**Brief A**
From the plum variety entries, copy the part that opens with the words containing "Clingstone Wolf. Wolf" and closes with "insects than Wolf.".
**Brief B**
According to the plum variety entries, who raised the Woolston plum?

**Text provided**

Wolf and Japan. Triflora × Americana mollis. 1. Ill. Hort. Soc. Rpt. 424. 1905.

Listed with a number of plums which were tested by H. T. Thompson, Marengo, Illinois.

Wolf Clingstone. Americana mollis. 1. Wis. Sta. Bul. 87:18. 1901. 2. S. Dak. Sta. Bul. 93:13. 1905.

Clingstone Wolf. Wolf Cling 1.

Propagated and sent out in many cases as the true Wolf which it much resembles except that it is darker in color and is a clingstone. It seems to be more resistant to diseases and insects than Wolf.

Woolston. Domestica. 1. McIntosh Bk. Gard. 2:53. 1855. 2. Horticulturist 13:168. 1858. 3. Mas Le Verger 6:153, fig. 77. 1866-73. 4. Mathieu Nom. Pom. 454. 1889. 5. Can. Exp. Farms Rpt. 433. 1905.

Reine-Claude de Woolston 5. Reine-Claude Noire de Woolston 3. Woolston Black 4. Woolston Black Gage 1. Woolston Gage 2. Woolston’s Black Gage 3, 4. Woolston’s Violette Reine-Claude 4.

Raised by a Mr. Dowling of Southampton, England. Tree vigorous, productive; fruit medium in size, roundish, purplish-black; suture not pronounced; cavity deep and wide; stem medium in length, slender; flesh yellow, juicy, sweet, sugary, tender, aromatic; very good; freestone; mid-season.

[Pixel coordinate grounding data]

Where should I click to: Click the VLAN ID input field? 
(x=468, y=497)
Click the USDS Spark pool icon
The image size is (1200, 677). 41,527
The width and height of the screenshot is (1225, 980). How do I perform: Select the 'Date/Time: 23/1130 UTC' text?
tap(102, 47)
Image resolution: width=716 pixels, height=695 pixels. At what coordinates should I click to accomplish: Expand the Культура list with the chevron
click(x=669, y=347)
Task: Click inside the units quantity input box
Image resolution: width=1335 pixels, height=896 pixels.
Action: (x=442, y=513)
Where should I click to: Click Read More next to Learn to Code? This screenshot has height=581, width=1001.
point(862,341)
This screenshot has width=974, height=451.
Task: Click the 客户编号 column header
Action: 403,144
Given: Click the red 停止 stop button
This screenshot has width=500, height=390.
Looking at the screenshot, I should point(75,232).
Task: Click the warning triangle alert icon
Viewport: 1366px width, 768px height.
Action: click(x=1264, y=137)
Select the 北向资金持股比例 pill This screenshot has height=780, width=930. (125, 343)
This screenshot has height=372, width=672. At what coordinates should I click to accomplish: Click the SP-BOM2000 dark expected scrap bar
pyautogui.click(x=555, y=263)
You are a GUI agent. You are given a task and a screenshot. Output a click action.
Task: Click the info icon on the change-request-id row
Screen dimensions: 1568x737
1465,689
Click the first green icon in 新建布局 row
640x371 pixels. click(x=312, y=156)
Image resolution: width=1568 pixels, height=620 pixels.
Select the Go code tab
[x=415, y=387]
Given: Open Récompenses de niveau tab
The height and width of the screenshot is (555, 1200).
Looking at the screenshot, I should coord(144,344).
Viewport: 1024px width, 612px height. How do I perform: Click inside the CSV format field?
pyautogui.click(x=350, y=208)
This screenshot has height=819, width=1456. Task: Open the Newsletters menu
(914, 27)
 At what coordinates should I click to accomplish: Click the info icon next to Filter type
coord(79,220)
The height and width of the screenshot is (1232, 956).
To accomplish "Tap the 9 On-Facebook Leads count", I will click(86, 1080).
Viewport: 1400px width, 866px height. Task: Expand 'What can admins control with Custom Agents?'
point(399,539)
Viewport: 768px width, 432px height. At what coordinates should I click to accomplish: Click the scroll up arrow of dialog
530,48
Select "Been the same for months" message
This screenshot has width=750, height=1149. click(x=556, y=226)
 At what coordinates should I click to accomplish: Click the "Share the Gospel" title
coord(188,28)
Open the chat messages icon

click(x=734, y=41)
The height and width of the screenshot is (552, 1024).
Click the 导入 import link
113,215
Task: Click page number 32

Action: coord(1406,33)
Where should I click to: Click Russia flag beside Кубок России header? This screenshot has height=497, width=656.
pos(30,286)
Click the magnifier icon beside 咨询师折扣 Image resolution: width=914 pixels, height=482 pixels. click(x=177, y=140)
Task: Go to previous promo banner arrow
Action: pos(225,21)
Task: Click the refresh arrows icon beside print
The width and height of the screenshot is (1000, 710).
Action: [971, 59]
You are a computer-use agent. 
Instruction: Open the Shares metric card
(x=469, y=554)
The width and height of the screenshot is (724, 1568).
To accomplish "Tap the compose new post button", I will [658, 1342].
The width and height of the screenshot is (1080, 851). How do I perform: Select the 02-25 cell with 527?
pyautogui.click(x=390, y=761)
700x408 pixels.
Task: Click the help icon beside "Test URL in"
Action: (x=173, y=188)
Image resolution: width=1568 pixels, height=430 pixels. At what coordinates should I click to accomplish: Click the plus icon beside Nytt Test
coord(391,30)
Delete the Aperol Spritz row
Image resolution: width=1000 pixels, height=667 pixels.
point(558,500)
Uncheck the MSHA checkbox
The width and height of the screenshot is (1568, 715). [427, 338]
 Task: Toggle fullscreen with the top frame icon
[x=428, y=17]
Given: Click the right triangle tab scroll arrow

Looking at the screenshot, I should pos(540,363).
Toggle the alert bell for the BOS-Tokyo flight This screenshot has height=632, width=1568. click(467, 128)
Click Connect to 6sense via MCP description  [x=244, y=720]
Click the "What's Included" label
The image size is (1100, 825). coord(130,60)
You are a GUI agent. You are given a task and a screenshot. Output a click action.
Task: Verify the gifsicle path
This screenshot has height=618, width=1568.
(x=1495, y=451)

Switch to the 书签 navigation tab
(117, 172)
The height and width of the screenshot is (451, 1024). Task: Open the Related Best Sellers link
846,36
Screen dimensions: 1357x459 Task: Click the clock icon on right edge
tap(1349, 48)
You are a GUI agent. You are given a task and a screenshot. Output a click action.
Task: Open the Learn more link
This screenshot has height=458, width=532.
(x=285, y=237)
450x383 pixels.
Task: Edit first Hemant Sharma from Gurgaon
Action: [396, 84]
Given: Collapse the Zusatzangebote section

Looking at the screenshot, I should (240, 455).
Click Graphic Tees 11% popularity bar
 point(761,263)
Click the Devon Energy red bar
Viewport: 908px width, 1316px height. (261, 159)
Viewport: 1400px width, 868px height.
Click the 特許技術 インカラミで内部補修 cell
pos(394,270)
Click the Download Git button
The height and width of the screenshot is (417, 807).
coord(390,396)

**Task result A**
Clingstone Wolf. Wolf Cling 1.

Propagated and sent out in many cases as the true Wolf which it much resembles except that it is darker in color and is a clingstone. It seems to be more resistant to diseases and insects than Wolf.

**Task result B**
A Mr. Dowling of Southampton, England.